**What to produce**
Retype the items from the line containing "Collapse the sql folder arrow" up to and including the line containing "point(142,138)", with no changes.

**Data extracted from a collection**

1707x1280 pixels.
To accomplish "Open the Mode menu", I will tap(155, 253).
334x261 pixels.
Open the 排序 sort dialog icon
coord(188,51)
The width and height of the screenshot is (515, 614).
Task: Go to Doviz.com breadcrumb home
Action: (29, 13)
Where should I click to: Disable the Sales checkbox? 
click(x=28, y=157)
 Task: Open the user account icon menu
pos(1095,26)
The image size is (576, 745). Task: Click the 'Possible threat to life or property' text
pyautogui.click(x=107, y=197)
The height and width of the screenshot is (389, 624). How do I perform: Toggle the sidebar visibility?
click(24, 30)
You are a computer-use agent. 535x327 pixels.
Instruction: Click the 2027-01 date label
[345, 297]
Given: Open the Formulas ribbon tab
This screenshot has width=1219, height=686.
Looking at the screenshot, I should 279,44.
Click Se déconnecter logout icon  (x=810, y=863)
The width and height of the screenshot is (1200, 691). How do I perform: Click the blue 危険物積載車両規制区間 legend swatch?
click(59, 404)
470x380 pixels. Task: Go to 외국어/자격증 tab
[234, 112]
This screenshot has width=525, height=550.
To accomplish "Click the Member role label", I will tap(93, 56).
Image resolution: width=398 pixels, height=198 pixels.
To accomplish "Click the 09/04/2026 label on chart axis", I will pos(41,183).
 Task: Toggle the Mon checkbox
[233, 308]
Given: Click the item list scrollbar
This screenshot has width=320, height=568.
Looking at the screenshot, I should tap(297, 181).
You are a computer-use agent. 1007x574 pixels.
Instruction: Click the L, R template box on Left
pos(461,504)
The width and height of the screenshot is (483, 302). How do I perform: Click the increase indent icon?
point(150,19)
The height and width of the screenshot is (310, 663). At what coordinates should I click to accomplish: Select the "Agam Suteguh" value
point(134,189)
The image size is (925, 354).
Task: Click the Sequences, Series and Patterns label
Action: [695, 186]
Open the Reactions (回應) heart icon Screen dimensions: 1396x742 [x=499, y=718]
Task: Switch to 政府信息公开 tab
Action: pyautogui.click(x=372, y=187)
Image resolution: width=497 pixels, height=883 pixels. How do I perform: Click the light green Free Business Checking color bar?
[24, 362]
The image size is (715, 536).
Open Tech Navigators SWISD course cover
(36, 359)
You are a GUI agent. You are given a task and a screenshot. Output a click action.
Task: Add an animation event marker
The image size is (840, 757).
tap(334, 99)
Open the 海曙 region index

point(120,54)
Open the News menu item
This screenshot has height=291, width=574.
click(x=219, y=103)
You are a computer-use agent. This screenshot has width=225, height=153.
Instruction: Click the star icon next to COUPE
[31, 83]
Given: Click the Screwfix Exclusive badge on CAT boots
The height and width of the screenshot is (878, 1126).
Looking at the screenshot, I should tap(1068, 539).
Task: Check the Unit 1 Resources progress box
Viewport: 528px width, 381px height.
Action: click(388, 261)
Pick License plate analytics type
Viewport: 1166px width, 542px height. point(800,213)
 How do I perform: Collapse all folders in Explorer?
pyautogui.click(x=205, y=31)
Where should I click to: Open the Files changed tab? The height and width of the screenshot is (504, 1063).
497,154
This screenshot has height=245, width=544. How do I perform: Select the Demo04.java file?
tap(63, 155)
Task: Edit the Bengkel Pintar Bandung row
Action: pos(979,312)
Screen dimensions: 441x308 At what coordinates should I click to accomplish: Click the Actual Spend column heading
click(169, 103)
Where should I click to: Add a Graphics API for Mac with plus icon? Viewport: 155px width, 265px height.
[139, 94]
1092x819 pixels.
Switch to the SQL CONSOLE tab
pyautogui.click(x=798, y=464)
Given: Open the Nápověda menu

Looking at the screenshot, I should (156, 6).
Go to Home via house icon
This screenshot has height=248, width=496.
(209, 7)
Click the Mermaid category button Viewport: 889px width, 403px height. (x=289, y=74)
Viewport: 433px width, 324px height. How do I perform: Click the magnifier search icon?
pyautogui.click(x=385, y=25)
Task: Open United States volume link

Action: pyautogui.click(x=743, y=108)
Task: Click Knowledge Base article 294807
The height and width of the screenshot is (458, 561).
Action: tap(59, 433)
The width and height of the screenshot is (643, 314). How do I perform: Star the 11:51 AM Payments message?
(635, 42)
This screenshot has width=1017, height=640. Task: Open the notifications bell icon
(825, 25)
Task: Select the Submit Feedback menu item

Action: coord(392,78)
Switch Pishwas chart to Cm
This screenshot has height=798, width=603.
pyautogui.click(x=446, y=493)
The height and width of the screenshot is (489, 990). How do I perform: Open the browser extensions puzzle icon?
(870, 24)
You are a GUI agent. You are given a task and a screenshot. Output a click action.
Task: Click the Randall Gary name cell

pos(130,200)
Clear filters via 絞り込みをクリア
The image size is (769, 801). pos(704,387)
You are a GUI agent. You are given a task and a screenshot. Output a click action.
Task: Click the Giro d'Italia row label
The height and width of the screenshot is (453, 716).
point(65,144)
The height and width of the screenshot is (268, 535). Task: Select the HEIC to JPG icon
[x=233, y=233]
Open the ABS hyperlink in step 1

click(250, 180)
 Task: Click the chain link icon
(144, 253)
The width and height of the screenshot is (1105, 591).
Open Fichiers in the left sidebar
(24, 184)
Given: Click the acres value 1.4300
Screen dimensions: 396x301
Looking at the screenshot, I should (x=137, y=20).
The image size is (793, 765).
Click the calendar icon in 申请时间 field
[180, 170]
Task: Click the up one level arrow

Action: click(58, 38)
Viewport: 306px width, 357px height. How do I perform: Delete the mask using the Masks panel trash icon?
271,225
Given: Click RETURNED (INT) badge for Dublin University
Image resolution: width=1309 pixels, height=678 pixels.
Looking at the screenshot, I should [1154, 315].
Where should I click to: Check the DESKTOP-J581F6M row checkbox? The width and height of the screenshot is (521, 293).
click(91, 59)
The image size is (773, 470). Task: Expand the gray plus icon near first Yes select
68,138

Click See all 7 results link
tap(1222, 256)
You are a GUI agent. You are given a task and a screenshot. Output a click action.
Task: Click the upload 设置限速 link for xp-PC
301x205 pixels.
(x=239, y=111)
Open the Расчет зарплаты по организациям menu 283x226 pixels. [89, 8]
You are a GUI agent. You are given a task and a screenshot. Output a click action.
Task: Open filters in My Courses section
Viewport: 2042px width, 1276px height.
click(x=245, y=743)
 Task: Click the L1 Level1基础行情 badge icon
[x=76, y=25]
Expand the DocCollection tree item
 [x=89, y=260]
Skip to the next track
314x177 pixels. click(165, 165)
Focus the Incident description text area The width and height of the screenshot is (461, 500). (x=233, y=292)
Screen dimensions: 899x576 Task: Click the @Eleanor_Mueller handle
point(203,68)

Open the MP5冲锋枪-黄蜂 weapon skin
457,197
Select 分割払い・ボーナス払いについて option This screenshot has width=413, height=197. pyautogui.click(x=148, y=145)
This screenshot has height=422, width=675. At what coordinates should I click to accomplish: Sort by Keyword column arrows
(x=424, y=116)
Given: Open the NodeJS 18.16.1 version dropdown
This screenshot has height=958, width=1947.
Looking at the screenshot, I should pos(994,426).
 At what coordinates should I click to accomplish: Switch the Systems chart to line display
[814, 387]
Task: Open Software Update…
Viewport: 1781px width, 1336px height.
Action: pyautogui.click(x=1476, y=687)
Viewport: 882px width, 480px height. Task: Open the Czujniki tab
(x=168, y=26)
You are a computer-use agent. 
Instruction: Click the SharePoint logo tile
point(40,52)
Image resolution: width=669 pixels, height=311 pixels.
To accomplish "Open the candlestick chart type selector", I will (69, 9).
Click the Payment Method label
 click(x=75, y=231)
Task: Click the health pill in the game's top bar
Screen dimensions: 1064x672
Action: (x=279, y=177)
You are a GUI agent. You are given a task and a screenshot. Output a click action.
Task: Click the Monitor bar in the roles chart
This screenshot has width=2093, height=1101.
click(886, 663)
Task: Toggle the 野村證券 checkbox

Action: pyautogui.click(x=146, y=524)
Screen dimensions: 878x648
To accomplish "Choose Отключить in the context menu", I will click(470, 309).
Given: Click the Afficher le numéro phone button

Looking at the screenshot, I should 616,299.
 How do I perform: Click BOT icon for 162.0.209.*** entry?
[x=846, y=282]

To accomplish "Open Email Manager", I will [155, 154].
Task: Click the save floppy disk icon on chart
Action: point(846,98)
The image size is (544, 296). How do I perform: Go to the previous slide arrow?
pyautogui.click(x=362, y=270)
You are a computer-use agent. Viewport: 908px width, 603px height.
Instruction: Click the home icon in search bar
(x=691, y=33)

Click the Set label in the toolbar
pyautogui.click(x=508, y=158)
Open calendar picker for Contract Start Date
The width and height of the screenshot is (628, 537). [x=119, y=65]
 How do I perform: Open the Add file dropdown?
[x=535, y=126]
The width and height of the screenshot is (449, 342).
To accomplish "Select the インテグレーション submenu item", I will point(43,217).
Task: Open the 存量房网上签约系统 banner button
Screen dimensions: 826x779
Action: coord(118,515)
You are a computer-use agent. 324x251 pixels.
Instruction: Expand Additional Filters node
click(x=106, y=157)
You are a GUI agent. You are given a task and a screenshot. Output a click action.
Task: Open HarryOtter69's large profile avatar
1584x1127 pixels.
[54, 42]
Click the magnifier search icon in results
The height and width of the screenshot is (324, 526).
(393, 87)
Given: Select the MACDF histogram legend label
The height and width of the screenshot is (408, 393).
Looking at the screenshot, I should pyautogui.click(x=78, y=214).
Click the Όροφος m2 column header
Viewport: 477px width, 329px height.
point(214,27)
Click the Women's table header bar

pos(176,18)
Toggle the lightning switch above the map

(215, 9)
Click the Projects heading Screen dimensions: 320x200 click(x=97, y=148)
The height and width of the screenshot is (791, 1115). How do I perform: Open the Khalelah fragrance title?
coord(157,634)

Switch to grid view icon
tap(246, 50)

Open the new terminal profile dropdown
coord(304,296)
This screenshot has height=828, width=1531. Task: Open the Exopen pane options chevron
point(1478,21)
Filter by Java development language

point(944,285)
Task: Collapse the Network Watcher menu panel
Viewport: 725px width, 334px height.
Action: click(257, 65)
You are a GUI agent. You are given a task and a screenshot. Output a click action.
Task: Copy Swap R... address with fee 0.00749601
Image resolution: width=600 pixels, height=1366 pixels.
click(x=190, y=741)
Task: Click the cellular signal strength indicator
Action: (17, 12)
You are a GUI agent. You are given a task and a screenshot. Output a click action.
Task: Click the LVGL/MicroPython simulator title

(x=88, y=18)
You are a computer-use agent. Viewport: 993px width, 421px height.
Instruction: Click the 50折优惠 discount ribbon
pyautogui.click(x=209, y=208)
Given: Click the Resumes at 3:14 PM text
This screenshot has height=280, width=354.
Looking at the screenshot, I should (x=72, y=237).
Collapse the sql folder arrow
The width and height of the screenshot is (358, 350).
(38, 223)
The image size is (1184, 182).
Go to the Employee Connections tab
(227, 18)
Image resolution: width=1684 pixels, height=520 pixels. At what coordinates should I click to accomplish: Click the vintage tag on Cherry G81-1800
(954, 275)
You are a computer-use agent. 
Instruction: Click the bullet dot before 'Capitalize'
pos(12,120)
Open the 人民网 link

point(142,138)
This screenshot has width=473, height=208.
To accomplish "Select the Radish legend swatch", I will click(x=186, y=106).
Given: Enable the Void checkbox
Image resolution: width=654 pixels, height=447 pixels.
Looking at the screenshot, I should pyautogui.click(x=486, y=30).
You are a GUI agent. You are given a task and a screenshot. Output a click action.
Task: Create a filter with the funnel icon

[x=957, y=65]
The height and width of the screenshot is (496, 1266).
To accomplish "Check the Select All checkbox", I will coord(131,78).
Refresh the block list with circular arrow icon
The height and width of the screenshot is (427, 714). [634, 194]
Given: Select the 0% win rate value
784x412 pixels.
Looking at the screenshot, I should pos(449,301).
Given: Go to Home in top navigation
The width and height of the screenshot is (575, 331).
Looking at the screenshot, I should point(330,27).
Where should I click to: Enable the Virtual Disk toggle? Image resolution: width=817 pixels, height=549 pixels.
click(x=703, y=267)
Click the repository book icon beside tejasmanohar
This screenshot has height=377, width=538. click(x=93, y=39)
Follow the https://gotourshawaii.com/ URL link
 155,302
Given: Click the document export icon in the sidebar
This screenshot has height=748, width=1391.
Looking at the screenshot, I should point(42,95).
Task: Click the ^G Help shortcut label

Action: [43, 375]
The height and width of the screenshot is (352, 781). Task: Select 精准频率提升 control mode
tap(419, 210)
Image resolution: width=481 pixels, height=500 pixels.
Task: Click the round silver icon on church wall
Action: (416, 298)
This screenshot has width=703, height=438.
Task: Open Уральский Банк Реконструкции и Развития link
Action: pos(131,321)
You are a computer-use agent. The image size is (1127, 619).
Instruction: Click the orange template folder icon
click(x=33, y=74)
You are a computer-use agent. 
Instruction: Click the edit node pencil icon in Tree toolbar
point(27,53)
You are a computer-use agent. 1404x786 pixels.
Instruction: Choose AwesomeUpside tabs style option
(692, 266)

**Result below**
Collapse the sql folder arrow
The width and height of the screenshot is (358, 350).
(38, 223)
The image size is (1184, 182).
Go to the Employee Connections tab
(227, 18)
Image resolution: width=1684 pixels, height=520 pixels. At what coordinates should I click to accomplish: Click the vintage tag on Cherry G81-1800
(954, 275)
You are a computer-use agent. 
Instruction: Click the bullet dot before 'Capitalize'
pos(12,120)
Open the 人民网 link

point(142,138)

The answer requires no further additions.